# [REQUIREMENT]
Every line from the line containing "Given: Switch to the aiyi@archnotes:~ tab" through the final line of the data is to be printed exactly; no other line is to appear.

# [INPUT DATA]
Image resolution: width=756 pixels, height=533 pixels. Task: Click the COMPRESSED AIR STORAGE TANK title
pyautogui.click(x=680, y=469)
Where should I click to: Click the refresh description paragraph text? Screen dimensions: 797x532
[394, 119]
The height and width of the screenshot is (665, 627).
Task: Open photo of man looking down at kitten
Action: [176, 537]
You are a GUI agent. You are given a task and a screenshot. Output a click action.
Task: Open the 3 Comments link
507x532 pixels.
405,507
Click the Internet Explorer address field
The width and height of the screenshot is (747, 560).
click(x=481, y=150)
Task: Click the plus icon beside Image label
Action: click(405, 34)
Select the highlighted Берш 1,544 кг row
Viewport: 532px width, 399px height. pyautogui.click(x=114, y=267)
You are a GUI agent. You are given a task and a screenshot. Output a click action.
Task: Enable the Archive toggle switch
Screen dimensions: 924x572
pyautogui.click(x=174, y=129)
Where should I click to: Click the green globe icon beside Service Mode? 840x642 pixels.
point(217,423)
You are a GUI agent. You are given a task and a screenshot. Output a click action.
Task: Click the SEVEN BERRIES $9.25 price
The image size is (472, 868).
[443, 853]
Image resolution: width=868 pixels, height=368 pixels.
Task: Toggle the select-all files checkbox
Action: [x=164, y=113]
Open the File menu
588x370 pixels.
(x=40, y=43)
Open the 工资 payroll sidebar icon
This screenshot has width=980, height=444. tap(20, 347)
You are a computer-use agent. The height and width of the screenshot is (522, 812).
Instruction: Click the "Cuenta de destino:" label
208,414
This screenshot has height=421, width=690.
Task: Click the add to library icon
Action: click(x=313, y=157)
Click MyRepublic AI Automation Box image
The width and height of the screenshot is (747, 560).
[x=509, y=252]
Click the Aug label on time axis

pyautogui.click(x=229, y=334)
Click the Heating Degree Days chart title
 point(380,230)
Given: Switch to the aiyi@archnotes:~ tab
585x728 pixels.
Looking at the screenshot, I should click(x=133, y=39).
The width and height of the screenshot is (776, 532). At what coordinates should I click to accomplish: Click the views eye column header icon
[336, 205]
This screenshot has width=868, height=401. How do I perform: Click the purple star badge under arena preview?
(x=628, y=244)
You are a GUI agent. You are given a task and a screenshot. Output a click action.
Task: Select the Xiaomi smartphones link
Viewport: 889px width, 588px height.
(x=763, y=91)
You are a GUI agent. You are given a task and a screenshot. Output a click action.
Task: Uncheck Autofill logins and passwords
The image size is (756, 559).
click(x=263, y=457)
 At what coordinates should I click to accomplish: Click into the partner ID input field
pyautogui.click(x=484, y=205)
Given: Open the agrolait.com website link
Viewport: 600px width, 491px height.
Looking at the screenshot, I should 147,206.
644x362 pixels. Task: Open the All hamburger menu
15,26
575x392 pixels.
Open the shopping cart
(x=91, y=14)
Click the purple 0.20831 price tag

# [RESPONSE BELOW]
Given: Switch to the aiyi@archnotes:~ tab
585x728 pixels.
Looking at the screenshot, I should click(x=133, y=39).
The width and height of the screenshot is (776, 532). At what coordinates should I click to accomplish: Click the views eye column header icon
[336, 205]
This screenshot has width=868, height=401. How do I perform: Click the purple star badge under arena preview?
(x=628, y=244)
You are a GUI agent. You are given a task and a screenshot. Output a click action.
Task: Select the Xiaomi smartphones link
Viewport: 889px width, 588px height.
(x=763, y=91)
You are a GUI agent. You are given a task and a screenshot. Output a click action.
Task: Uncheck Autofill logins and passwords
The image size is (756, 559).
click(x=263, y=457)
 At what coordinates should I click to accomplish: Click into the partner ID input field
pyautogui.click(x=484, y=205)
Given: Open the agrolait.com website link
Viewport: 600px width, 491px height.
Looking at the screenshot, I should 147,206.
644x362 pixels. Task: Open the All hamburger menu
15,26
575x392 pixels.
Open the shopping cart
(x=91, y=14)
Click the purple 0.20831 price tag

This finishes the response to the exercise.